■ Try it:
Among the lines below, take the one holding "Utbildningsspråk (1411, 449)", the one holding "Studera utomlands [button] (1188, 163)", and all lines between them. Set them down exactly.

■ Data supplied:
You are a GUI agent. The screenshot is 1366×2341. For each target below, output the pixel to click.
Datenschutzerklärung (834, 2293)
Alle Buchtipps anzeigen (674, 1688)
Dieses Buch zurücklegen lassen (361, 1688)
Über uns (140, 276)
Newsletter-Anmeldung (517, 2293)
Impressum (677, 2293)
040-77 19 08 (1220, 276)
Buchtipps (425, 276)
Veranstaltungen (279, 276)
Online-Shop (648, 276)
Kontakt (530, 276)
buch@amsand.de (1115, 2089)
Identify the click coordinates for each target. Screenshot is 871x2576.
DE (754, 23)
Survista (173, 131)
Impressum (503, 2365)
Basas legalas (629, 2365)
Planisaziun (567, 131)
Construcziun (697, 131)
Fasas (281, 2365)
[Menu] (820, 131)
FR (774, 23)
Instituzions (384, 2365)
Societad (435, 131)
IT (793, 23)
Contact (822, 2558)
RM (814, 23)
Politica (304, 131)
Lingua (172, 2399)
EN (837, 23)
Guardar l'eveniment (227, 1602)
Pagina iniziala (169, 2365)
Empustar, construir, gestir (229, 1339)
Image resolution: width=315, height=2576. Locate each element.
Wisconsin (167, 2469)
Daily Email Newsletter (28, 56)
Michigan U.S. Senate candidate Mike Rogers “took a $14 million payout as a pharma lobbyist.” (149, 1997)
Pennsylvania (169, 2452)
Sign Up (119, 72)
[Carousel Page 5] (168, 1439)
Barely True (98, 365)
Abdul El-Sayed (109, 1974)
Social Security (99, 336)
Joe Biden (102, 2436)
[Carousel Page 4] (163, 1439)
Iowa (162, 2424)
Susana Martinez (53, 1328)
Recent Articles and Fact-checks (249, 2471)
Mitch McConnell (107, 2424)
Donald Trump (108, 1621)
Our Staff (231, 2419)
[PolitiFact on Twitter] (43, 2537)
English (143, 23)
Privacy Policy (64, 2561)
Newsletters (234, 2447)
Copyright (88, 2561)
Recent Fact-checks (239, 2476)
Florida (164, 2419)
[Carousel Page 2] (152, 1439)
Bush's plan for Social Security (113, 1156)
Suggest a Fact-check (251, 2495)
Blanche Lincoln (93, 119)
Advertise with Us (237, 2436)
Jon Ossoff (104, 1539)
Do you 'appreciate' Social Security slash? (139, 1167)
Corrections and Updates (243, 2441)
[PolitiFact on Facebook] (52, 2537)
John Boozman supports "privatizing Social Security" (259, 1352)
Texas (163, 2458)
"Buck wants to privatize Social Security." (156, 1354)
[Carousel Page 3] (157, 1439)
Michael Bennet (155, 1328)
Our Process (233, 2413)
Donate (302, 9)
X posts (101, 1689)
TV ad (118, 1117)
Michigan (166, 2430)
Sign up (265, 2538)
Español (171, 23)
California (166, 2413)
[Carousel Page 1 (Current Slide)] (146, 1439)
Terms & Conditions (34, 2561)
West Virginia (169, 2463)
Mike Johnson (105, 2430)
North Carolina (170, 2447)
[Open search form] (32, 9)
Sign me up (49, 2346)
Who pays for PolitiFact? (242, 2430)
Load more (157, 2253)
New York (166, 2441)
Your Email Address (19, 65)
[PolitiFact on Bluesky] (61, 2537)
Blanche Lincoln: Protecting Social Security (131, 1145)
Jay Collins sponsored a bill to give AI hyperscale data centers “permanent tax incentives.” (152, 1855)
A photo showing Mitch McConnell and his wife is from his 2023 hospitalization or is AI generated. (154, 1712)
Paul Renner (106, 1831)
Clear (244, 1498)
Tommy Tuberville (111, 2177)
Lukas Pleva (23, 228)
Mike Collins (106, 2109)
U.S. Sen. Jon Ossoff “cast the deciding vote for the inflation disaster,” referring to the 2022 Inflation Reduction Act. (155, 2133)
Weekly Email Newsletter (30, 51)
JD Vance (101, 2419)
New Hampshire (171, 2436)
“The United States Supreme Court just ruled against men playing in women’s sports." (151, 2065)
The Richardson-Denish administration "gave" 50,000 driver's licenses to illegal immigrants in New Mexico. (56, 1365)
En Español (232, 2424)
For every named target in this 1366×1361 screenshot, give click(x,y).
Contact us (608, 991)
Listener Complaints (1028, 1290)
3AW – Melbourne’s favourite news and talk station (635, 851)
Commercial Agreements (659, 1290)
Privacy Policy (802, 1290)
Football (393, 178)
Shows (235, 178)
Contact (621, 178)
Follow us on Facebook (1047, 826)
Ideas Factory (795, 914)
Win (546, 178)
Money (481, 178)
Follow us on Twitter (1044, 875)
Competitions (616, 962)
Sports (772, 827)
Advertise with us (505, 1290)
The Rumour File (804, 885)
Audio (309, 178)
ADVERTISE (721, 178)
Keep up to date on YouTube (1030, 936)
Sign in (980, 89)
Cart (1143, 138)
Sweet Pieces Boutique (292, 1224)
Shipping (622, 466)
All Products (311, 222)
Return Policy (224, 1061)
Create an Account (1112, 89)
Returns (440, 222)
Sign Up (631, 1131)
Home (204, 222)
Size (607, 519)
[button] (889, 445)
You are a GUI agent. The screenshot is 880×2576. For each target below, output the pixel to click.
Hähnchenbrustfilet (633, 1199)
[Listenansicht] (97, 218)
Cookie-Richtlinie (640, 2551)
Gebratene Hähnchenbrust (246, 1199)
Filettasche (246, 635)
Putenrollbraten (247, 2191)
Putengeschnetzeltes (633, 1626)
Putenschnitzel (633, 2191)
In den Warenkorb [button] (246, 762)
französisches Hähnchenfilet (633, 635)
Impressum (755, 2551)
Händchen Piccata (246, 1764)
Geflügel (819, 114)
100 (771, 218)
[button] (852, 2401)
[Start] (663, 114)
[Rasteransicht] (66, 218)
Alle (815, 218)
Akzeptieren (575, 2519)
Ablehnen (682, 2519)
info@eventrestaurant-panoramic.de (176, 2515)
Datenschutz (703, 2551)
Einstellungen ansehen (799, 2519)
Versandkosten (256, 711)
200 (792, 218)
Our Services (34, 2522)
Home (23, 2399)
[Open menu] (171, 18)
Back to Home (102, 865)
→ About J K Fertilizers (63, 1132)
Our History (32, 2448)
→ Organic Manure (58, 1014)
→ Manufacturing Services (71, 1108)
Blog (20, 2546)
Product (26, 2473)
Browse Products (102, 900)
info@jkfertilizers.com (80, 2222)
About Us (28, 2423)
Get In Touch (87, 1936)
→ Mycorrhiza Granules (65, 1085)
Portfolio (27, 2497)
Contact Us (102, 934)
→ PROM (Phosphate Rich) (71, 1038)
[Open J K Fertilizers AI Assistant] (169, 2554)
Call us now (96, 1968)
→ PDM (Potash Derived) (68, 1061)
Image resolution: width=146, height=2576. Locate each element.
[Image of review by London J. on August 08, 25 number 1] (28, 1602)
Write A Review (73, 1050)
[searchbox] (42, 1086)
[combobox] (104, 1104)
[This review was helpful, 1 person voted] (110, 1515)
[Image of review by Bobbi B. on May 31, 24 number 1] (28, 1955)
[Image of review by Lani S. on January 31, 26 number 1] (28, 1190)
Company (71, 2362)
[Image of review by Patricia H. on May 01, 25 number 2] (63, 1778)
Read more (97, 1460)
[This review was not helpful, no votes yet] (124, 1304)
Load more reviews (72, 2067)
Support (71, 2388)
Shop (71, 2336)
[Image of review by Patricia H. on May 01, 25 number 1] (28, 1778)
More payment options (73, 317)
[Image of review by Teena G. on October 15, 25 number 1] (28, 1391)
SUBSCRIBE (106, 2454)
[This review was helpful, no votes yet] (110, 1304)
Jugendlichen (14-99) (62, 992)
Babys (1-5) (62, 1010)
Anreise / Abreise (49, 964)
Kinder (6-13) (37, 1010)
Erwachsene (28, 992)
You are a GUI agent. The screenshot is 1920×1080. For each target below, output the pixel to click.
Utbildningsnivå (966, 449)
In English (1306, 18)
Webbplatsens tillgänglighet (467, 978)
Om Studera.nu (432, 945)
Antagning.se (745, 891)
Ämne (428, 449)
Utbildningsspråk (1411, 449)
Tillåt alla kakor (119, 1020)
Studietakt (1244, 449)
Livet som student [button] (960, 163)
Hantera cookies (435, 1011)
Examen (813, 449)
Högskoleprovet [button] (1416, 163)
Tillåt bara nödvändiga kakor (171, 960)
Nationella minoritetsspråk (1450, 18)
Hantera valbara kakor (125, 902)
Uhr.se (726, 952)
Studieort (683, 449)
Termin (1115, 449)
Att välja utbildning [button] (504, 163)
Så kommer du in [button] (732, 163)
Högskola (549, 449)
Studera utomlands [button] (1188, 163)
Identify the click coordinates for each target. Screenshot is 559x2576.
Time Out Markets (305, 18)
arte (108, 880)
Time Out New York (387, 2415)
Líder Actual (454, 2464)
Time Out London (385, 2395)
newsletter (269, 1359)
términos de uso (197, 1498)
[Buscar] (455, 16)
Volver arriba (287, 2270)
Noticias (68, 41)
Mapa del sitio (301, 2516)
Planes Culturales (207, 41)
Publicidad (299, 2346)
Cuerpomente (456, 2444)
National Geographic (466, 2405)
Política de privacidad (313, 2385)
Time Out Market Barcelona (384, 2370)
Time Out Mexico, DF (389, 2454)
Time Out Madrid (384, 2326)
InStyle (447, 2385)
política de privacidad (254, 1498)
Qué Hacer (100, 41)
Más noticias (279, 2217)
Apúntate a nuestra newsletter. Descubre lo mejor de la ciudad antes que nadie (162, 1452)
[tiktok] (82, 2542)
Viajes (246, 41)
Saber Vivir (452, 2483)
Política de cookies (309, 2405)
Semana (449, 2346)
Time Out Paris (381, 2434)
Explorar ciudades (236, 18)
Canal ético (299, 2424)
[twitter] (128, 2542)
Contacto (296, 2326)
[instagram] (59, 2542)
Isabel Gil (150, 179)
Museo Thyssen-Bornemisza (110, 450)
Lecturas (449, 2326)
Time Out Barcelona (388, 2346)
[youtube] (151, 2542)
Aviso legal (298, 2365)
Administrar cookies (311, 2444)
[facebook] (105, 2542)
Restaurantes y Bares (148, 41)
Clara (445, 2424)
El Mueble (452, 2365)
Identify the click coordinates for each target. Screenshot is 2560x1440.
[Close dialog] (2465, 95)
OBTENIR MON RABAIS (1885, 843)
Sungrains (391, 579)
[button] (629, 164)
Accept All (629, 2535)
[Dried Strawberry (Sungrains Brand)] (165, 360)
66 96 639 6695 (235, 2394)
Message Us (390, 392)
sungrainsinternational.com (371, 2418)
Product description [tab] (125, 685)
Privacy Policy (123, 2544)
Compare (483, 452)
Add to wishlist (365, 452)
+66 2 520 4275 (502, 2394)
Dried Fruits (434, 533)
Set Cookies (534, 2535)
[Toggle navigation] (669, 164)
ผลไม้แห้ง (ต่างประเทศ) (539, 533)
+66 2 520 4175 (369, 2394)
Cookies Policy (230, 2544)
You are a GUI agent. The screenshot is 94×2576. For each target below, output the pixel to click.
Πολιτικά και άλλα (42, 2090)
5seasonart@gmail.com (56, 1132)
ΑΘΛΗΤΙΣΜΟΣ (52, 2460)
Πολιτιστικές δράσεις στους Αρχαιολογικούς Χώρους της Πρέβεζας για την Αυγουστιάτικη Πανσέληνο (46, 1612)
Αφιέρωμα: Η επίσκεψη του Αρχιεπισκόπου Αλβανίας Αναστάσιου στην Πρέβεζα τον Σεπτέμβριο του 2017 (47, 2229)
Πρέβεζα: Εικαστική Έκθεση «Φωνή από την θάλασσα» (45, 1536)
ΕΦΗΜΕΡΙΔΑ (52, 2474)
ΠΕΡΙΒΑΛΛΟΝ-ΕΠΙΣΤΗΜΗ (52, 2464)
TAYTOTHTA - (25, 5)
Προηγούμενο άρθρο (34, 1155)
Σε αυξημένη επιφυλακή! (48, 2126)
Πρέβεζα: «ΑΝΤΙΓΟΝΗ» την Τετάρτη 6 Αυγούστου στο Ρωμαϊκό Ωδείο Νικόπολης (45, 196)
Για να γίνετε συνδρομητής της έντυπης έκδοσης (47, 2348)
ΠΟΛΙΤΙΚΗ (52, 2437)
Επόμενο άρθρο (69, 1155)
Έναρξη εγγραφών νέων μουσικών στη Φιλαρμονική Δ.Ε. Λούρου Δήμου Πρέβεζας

■ Solution below:
Utbildningsspråk (1411, 449)
Tillåt alla kakor (119, 1020)
Studietakt (1244, 449)
Livet som student [button] (960, 163)
Hantera cookies (435, 1011)
Examen (813, 449)
Högskoleprovet [button] (1416, 163)
Tillåt bara nödvändiga kakor (171, 960)
Nationella minoritetsspråk (1450, 18)
Hantera valbara kakor (125, 902)
Uhr.se (726, 952)
Studieort (683, 449)
Termin (1115, 449)
Att välja utbildning [button] (504, 163)
Så kommer du in [button] (732, 163)
Högskola (549, 449)
Studera utomlands [button] (1188, 163)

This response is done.